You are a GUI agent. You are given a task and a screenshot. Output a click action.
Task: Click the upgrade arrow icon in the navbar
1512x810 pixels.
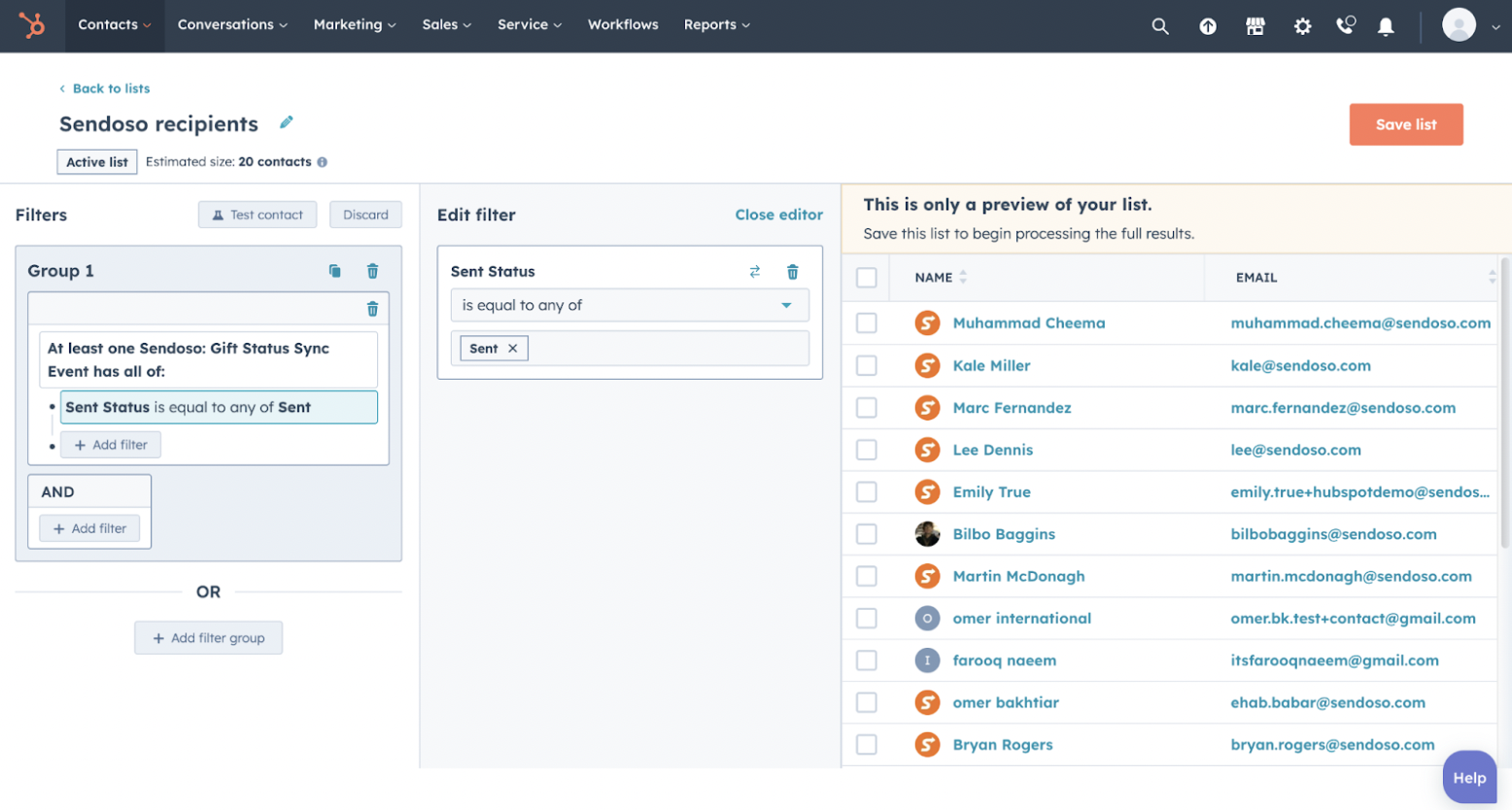1207,26
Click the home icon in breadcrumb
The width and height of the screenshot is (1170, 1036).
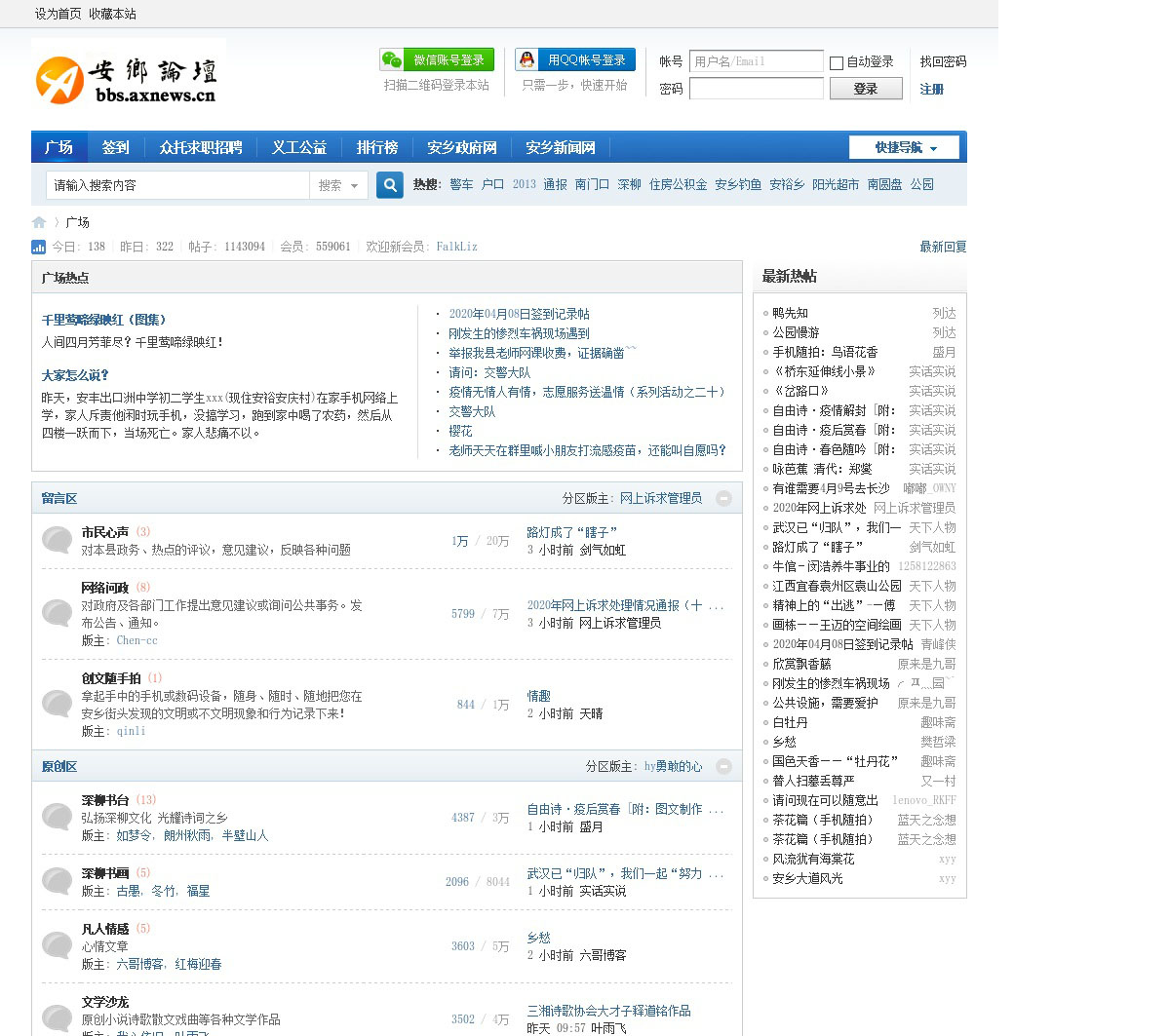click(x=39, y=222)
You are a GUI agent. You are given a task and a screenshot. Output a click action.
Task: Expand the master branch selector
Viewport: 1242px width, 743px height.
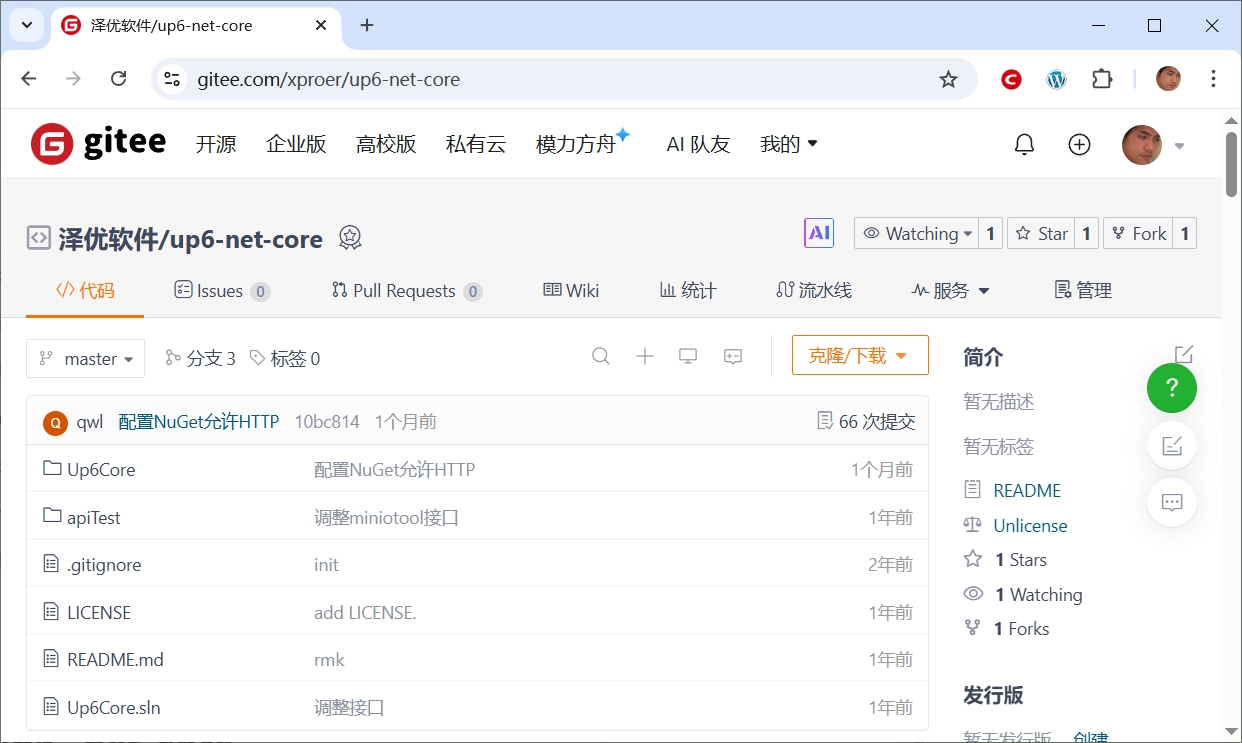pyautogui.click(x=86, y=359)
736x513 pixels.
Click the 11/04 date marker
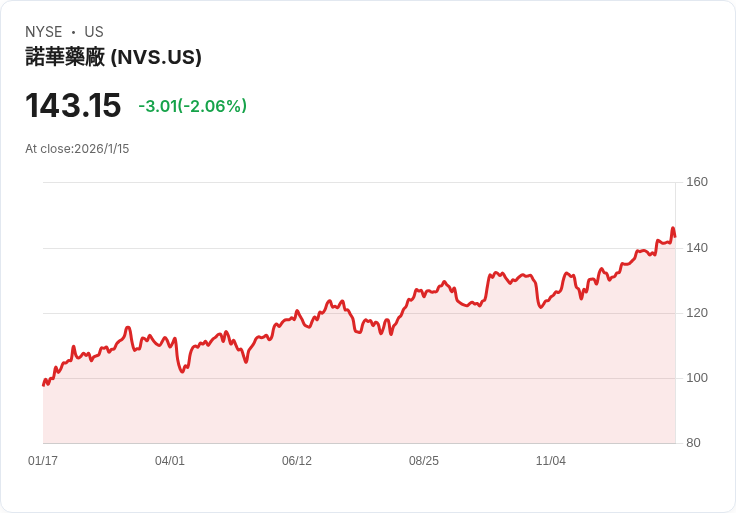tap(551, 461)
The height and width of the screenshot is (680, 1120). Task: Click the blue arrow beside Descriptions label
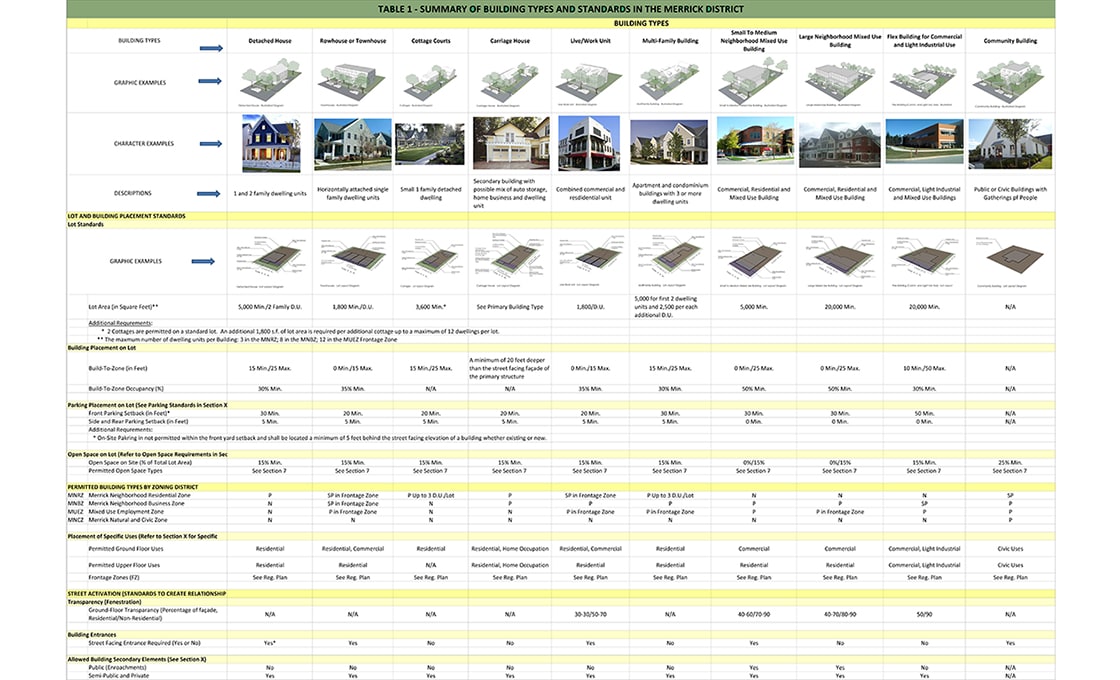[210, 194]
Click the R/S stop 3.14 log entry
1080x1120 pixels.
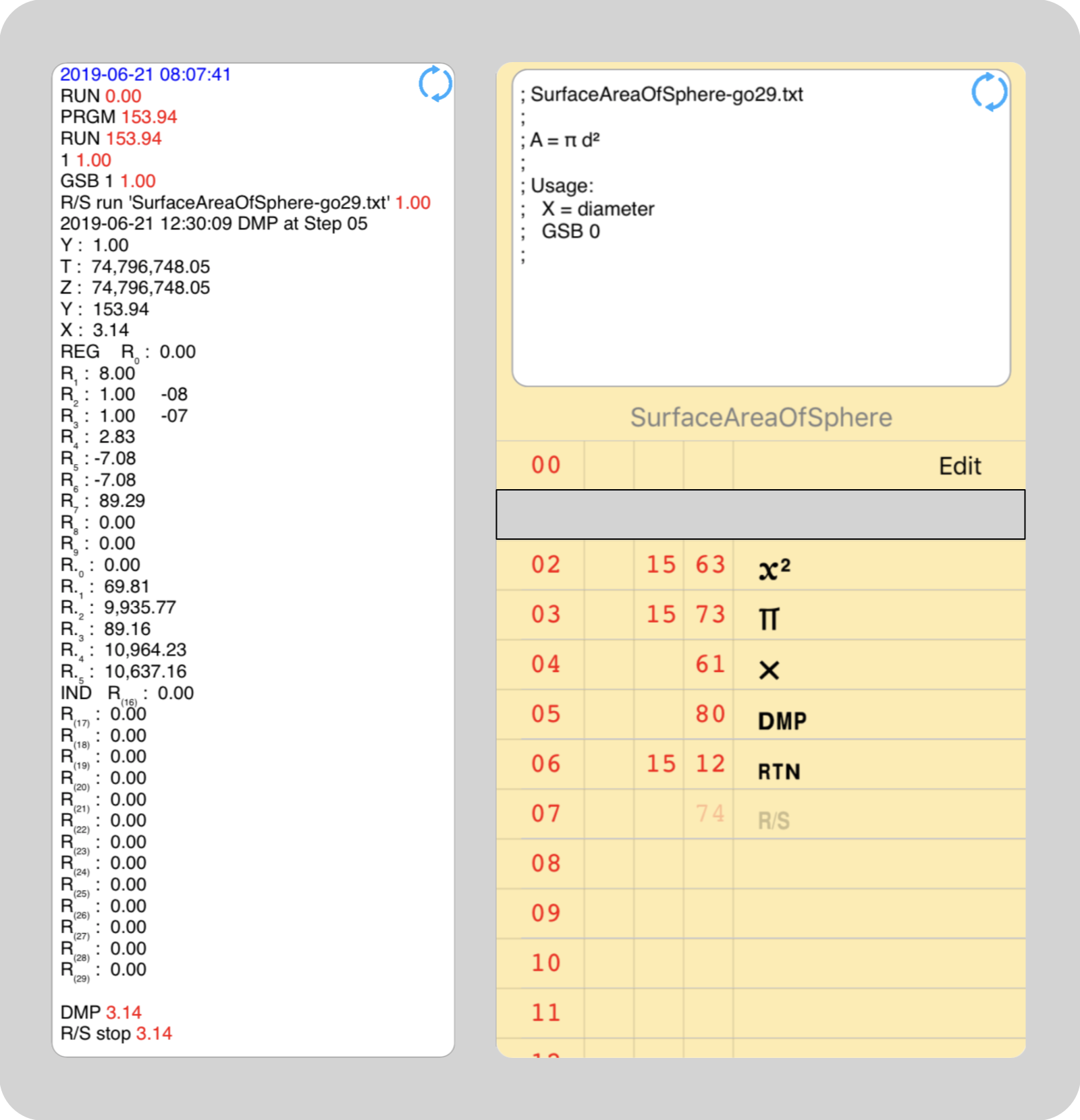coord(116,1034)
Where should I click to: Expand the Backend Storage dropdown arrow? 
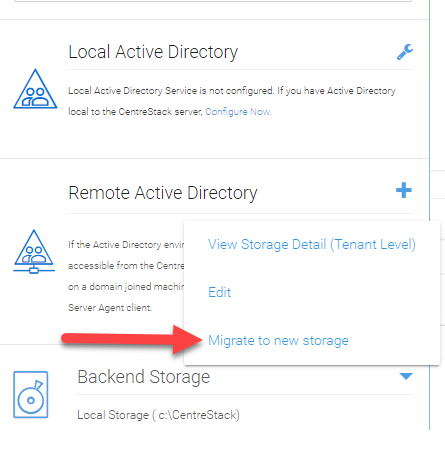pyautogui.click(x=406, y=376)
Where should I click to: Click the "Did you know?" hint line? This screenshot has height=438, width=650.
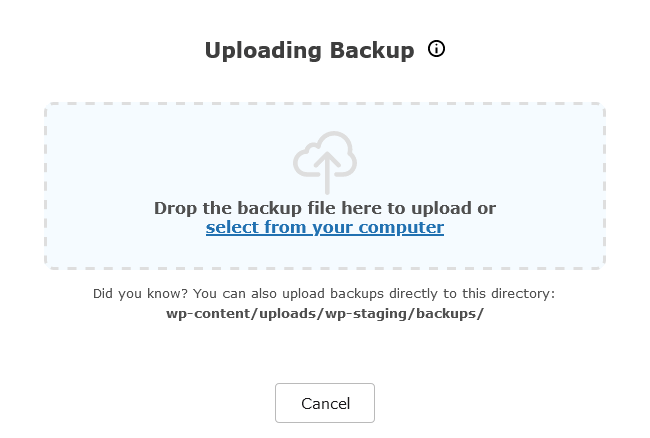coord(324,294)
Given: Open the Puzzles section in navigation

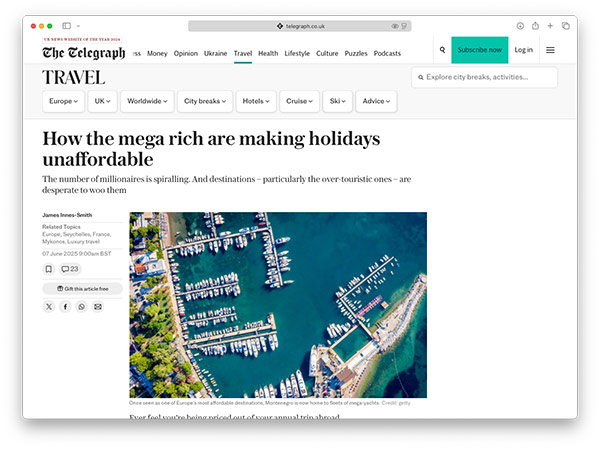Looking at the screenshot, I should (355, 53).
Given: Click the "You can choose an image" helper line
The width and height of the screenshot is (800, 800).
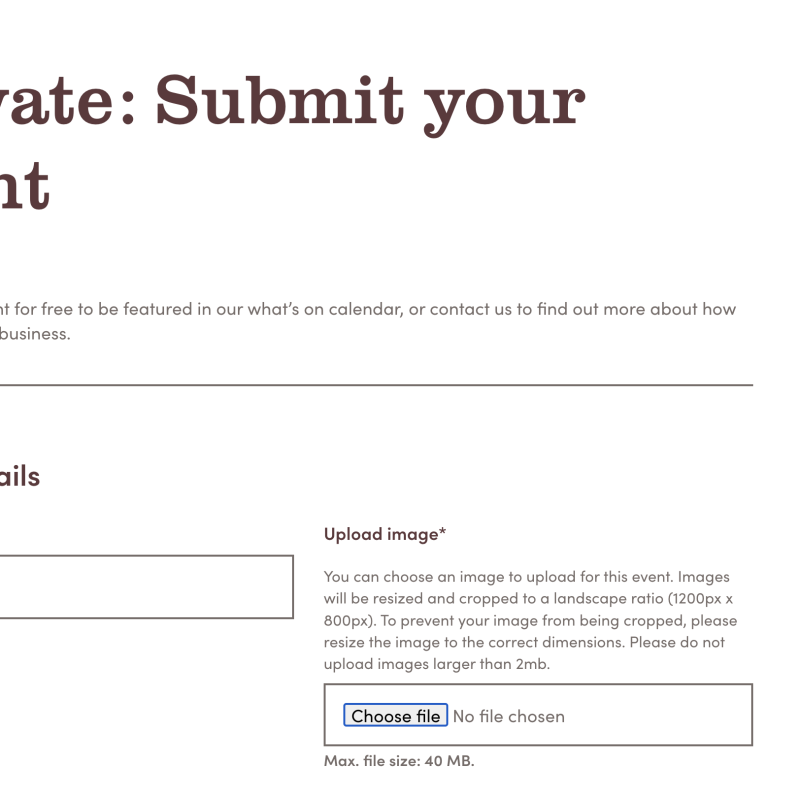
..............................
_What to work on_
Give the count of lines in the listing above that hold the word "icon", and say nothing else.

_Response below_
2